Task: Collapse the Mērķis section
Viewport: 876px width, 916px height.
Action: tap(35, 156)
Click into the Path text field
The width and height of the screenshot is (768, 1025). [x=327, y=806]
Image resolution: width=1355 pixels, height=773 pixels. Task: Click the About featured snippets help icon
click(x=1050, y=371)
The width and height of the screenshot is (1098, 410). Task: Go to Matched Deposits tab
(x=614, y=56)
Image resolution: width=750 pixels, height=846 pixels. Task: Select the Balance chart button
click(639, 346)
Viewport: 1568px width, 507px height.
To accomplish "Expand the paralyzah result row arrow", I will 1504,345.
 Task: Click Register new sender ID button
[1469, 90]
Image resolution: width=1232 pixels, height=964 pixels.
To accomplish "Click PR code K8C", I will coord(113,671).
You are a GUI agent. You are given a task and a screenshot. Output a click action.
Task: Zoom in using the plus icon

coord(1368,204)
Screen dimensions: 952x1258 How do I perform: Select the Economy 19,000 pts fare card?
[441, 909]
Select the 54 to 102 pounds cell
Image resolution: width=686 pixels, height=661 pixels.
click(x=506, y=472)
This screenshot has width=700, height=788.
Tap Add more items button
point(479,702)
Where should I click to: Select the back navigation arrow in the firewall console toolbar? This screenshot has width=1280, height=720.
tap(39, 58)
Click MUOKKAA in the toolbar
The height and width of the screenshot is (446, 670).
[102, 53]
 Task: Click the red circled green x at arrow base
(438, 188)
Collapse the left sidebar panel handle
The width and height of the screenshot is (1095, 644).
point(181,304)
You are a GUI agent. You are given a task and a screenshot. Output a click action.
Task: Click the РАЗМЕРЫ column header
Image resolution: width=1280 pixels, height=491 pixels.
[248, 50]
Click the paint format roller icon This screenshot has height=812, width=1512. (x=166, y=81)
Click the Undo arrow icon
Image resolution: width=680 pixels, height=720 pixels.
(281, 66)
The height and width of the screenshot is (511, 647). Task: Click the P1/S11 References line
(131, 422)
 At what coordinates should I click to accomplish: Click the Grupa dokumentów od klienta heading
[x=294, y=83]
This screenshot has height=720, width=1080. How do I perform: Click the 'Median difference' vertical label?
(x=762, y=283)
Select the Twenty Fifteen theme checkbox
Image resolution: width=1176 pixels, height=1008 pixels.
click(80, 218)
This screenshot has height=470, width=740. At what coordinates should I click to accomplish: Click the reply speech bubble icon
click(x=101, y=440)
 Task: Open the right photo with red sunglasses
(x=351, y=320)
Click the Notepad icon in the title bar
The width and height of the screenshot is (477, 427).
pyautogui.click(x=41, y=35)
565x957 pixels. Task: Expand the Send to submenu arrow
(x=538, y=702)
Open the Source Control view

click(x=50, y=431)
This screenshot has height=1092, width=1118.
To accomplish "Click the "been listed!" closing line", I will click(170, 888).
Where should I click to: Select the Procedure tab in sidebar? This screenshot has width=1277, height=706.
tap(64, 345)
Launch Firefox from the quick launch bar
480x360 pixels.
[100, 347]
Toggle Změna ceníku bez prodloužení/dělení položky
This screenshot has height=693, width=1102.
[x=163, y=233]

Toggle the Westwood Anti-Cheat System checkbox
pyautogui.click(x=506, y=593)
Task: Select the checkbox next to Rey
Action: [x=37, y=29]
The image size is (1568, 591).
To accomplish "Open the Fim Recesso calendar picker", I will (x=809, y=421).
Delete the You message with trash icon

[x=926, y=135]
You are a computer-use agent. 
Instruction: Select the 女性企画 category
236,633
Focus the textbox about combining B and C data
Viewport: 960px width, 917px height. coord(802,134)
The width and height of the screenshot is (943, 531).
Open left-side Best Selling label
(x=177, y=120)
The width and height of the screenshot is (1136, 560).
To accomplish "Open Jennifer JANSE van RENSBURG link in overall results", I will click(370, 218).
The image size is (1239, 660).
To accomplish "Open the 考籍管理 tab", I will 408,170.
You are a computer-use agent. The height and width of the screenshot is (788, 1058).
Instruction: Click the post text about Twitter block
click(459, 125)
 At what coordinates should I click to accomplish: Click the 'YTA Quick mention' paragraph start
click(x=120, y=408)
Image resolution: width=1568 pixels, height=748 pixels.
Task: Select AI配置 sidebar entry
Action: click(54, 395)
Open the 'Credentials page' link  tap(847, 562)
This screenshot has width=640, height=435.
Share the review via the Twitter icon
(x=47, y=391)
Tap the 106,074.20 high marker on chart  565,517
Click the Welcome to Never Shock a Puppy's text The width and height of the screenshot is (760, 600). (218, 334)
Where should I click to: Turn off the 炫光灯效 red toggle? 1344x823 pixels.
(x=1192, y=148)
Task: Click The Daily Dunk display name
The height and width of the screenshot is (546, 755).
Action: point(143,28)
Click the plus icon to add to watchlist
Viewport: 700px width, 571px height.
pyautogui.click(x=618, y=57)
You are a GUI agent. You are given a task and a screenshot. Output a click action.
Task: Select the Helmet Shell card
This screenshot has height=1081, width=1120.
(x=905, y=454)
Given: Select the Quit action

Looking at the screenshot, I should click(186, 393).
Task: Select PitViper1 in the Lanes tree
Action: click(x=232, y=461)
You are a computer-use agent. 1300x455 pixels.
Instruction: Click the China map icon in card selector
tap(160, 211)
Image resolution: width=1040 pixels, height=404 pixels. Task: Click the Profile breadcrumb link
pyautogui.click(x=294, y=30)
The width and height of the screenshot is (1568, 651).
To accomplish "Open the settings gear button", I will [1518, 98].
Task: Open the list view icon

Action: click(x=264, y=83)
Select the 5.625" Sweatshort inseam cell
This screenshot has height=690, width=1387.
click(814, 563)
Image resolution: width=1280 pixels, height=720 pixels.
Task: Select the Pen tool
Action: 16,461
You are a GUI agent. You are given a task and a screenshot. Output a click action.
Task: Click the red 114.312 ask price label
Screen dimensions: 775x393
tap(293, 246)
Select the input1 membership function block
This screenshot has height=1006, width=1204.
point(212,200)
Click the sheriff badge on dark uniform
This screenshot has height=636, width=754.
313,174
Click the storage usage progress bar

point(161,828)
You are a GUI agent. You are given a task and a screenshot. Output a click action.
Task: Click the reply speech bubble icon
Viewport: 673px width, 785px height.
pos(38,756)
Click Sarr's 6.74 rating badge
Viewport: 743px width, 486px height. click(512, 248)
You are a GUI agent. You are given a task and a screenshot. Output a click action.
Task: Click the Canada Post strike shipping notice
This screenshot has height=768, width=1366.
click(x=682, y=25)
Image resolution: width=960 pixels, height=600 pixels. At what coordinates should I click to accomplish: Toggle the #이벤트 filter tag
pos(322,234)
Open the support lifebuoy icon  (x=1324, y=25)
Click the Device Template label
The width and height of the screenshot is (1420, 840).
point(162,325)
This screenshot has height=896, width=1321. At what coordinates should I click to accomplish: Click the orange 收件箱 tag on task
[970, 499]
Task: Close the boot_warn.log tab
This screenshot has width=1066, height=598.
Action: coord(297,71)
____
PROBLEM DESCRIPTION: Could you return all lines from the records that include the word "cell"?

ANSWER FOR THIS EXERCISE:
Select the 54 to 102 pounds cell
Select the 5.625" Sweatshort inseam cell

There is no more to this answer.